We recommend that you take all necessary steps to legitimately attempt to focus the attention of other insurance carriers to their risk of coverage for your policyholder in common. For example, consider attempts to arrange mediations for their participation with you. In our experience, which is perhaps counterintuitive to some people who have been involved in insurance coverage disputes, mediations can be successful, particularly where and when the underlying claims against the policyholder have already been reduced to a settlement.
The Seemingly Small
Our second illustration involves another all-too-frequently encountered situation in construction-defect cases. Assume that the liability carrier for a general contractor puts you on notice of a claim and seeks your voluntary contribution in settling the case because, "The claimant is a nice man, the amount at issue is very small, and further, the claimant is willing to resolve this without attorneys if possible."
Even in cases with a seemingly small amount involved, we recommend that you ask the requesting carrier to share its investigative information. We further recommend that you report the claim and case to the defense attorney whom you know from past files usually handles the policyholder's account on your behalf, so that he or the defense firm has the opportunity to coordinate with the other defendant's liability insurance company. (In this example, this would be the general contractor's insurance carrier.)
Next, take steps to satisfy yourself, your supervisors, and above all, your policyholder to ensure that he is afforded a defense aimed to protect the policyholder to the best of counsel's ability and, if liability existed, to negotiate a reasonable settlement. In particular, look for signs that reflect whether or not anyone involved in the defense and investigation seemingly "threw in the towel," or resolved to do as little as possible before effecting a pro rata contribution settlement with other defendants where the amount at issue is supposedly "small."
Lastly, develop the habit of observing what is not written because, on occasion, one needs to see what's not there in order to appreciate what needs to be done.
In general terms, consider the basics. Start from scratch. When investigating claims in construction matters, consider whether any given claimant, when he purchased his home, may have himself been the beneficiary of a reduced price with an "as-is" provision in a contract of sale-offer and acceptance.

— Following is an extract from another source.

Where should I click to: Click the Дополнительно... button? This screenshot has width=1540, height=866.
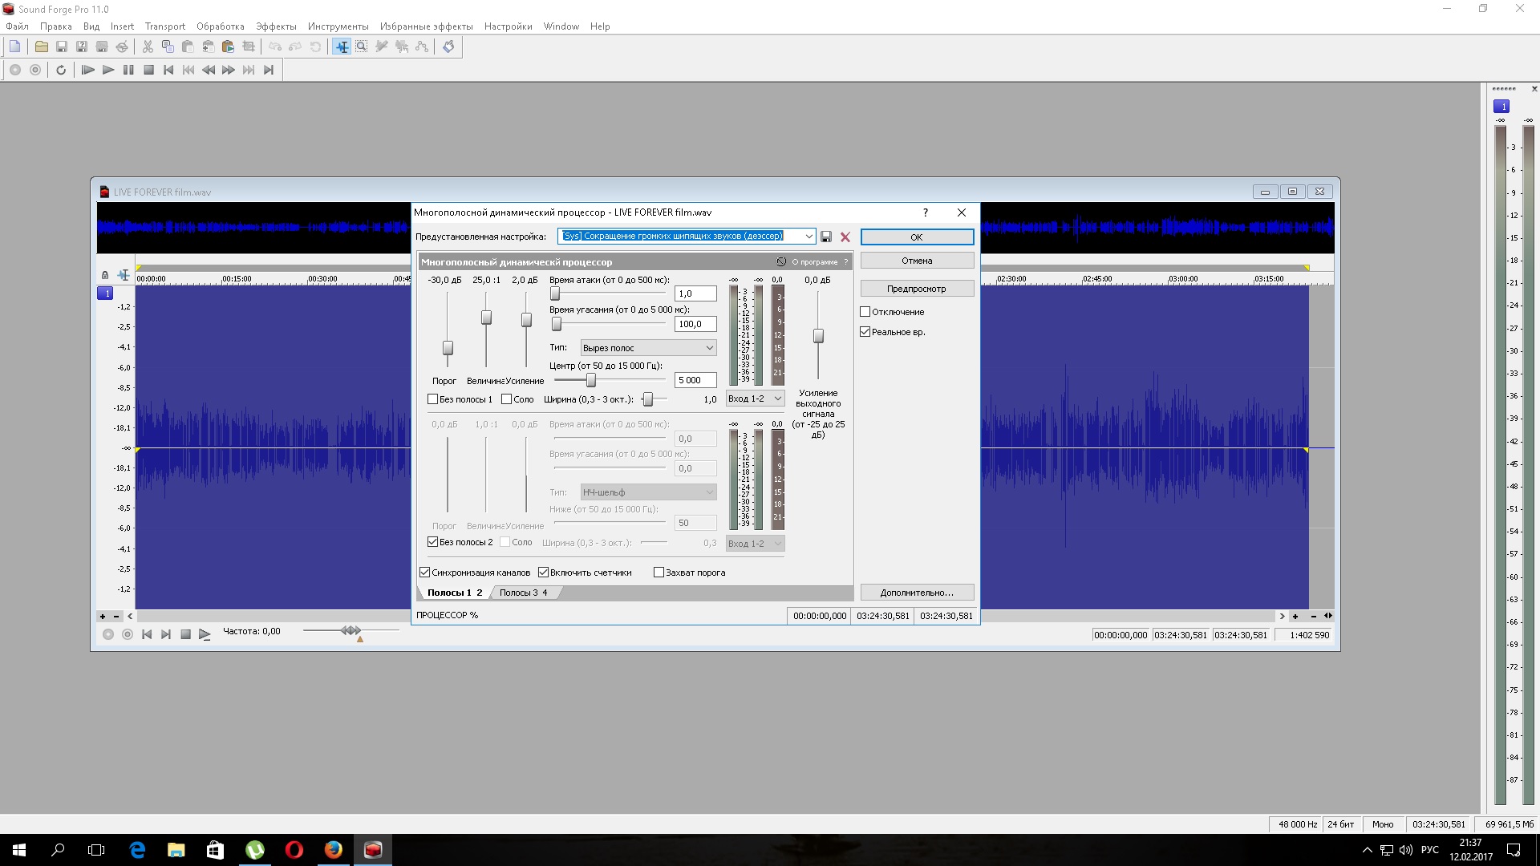tap(916, 593)
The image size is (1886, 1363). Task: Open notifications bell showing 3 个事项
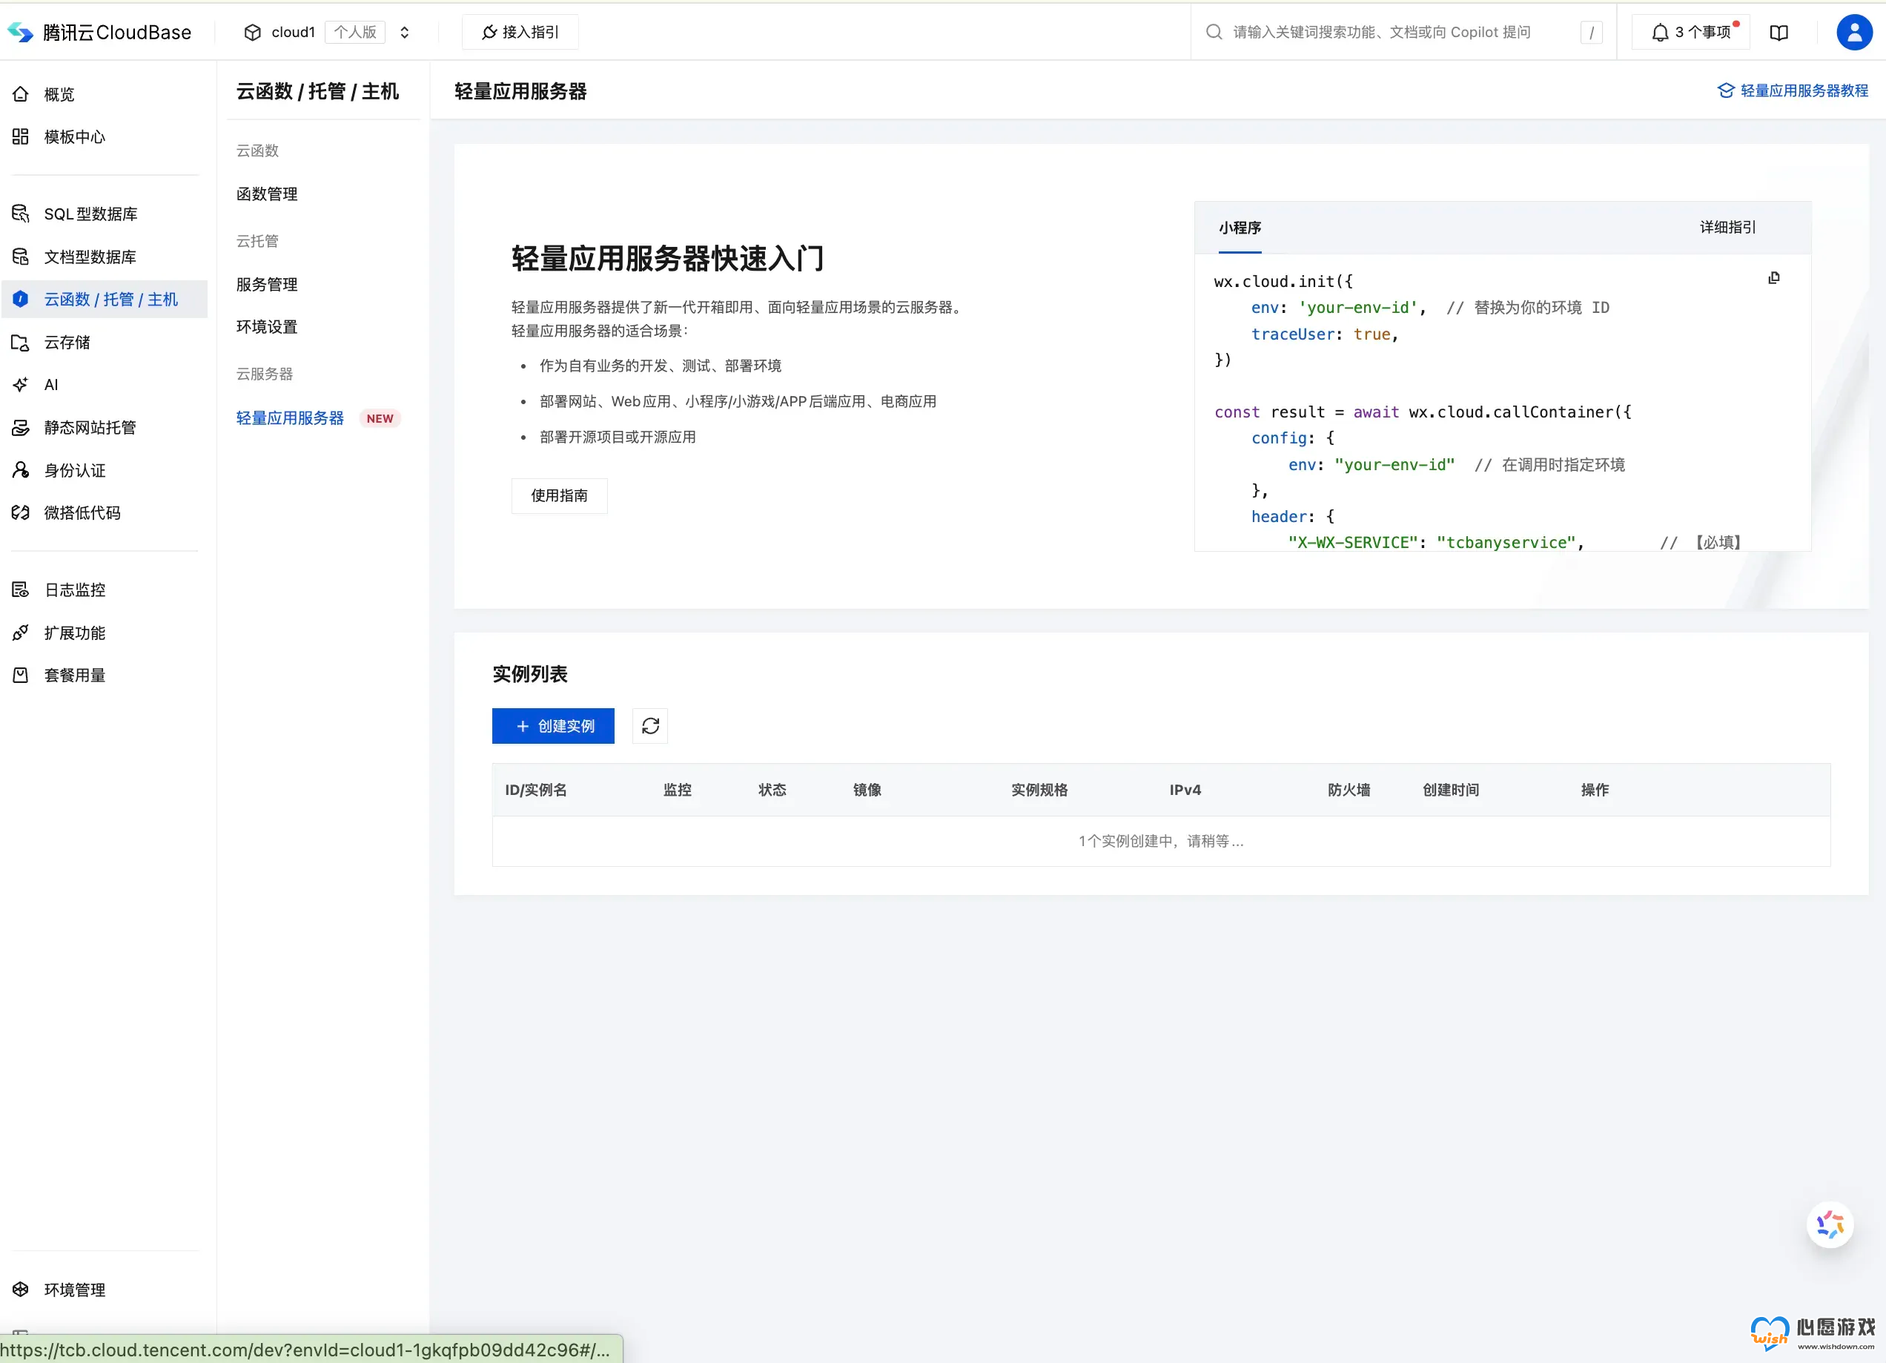click(x=1691, y=32)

Furthermore, it might not be unrealistic that the agreement could have a requirement that the seller place a significant amount of money into an escrow account. (For example, in the common case where the replacement of synthetic stucco is at issue.) Under these circumstances, you might want to determine who held the trust account, when it was disbursed, to whom, and for what purpose.
If the claimant is found to be double dipping then she or he might then be guilty of insurance fraud that could subject her or him to felony charges and prison time. To get this information contact the closing attorney involved with the claimant's purchase of the subject home. An alternative would be for defense counsel to subpoena all records from the real estate firm that handled the transaction.
In addition to obvious statute of limitation issues in many construction claims, consider whether the given jurisdiction has an applicable statute of repose. Depending on when a house is first occupied, the lawsuit may be filed by the current owner after the statute of repose has time-barred a lawsuit based on the particular construction-defect claim at issue.
Sometimes you can make something out of nothing but to do so you first have to look under all the rocks, beneath the bed, and into the closet.